* [THE PROBLEM]:
Pull out every line of the listing that contains the word "sidebar", and copy each one in full.

* [EXCERPTED DATA]:
-*-

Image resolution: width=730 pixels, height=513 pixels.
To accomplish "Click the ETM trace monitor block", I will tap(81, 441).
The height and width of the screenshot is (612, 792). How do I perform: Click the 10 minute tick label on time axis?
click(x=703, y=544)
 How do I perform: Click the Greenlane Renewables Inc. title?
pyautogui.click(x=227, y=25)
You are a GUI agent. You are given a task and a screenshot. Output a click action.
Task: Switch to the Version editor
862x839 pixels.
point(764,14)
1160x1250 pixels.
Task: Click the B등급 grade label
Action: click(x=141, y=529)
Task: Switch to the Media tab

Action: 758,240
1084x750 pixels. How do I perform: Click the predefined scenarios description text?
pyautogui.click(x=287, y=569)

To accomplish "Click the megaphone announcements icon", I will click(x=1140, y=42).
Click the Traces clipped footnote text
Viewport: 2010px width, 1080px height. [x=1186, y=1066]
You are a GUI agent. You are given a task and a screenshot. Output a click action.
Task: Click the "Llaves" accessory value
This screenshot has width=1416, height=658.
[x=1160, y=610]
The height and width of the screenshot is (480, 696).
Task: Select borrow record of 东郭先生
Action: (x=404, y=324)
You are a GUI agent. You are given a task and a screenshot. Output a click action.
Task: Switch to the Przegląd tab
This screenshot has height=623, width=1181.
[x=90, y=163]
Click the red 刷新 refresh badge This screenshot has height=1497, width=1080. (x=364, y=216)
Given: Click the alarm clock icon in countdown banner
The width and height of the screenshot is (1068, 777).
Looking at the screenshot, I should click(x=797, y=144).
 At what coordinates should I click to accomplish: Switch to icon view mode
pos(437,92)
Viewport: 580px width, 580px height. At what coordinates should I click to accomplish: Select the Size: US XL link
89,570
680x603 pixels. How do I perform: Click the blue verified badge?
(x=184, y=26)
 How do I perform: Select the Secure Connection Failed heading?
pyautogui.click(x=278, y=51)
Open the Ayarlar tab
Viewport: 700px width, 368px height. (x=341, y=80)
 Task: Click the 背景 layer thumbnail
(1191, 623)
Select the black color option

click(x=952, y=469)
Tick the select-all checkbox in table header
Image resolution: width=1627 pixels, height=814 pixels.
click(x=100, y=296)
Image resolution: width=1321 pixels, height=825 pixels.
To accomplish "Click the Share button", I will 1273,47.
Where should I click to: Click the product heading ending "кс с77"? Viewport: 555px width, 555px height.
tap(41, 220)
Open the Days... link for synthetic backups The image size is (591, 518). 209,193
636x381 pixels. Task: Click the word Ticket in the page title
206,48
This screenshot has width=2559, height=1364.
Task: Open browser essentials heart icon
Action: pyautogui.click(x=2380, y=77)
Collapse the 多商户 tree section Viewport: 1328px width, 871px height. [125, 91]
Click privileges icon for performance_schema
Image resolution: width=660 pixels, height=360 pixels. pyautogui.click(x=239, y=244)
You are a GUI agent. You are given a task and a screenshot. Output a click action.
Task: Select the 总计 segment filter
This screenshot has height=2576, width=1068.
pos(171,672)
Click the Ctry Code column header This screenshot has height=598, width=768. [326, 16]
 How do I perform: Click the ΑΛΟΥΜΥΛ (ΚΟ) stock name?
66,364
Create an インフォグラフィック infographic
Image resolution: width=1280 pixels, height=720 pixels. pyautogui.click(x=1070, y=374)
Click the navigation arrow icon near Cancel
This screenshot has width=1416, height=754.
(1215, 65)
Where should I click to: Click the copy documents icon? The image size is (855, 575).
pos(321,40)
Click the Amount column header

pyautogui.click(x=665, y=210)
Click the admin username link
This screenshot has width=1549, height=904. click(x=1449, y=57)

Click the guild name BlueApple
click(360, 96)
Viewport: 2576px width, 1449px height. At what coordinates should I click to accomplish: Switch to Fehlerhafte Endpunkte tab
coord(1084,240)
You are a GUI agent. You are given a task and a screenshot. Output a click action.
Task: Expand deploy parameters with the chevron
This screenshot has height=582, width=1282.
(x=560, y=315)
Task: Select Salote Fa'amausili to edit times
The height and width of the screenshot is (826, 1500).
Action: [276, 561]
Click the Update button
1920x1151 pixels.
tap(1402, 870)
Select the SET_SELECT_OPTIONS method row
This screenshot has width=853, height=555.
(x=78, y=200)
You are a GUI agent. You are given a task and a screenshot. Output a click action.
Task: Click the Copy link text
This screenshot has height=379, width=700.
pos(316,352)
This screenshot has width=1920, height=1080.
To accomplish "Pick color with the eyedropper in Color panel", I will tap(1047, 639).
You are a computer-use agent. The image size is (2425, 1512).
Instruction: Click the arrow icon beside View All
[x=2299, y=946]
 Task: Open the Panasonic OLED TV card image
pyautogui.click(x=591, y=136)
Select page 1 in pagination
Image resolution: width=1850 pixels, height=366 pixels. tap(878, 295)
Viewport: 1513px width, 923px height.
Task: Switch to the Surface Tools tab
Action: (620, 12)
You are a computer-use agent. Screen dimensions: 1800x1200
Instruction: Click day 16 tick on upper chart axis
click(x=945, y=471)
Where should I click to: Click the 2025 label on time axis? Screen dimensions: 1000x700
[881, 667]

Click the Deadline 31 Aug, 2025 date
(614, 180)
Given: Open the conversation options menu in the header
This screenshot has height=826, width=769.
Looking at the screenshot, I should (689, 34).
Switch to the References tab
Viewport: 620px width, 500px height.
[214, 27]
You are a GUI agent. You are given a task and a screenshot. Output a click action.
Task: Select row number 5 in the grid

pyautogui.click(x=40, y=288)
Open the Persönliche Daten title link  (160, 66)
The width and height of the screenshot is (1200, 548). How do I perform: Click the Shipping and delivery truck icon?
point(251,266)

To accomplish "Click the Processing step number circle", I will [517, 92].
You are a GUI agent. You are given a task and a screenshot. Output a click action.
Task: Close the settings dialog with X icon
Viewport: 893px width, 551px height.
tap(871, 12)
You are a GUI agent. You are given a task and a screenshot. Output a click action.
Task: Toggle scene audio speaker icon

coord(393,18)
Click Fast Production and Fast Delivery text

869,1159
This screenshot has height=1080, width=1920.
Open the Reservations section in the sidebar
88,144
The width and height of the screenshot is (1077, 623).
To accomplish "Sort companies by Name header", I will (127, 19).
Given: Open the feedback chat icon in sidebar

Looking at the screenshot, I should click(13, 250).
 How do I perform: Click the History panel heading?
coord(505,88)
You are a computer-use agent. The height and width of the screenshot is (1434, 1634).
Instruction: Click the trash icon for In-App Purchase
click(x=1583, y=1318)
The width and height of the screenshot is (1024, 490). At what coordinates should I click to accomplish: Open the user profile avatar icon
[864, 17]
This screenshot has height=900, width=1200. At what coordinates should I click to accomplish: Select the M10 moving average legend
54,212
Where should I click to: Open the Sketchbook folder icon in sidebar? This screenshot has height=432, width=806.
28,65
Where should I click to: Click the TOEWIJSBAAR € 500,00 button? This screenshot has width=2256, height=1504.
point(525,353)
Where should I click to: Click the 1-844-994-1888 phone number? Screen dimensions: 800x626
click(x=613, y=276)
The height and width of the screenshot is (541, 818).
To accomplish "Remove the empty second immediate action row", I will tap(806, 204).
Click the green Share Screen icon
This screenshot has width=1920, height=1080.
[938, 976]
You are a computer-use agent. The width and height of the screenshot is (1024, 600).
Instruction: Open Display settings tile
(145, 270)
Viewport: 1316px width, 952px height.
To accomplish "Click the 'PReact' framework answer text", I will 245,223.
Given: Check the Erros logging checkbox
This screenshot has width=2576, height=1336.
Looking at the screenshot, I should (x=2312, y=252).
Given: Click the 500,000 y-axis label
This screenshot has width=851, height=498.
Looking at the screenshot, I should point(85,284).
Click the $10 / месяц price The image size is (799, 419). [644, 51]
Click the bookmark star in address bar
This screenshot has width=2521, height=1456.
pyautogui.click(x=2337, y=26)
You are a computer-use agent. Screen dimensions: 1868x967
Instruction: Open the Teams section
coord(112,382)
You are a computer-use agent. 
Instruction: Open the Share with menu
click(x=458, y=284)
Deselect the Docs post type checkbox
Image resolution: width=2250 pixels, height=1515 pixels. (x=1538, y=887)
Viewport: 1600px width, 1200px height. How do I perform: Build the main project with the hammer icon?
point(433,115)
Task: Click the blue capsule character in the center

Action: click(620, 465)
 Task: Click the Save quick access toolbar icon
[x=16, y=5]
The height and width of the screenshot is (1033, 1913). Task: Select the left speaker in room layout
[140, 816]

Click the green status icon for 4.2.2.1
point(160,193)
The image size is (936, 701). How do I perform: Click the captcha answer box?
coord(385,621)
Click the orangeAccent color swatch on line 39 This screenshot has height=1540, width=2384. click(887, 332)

-*-

* [EXPECTED ANSWER]:
Open the Reservations section in the sidebar
Given: Open the feedback chat icon in sidebar
Where should I click to: Open the Sketchbook folder icon in sidebar? This screenshot has height=432, width=806.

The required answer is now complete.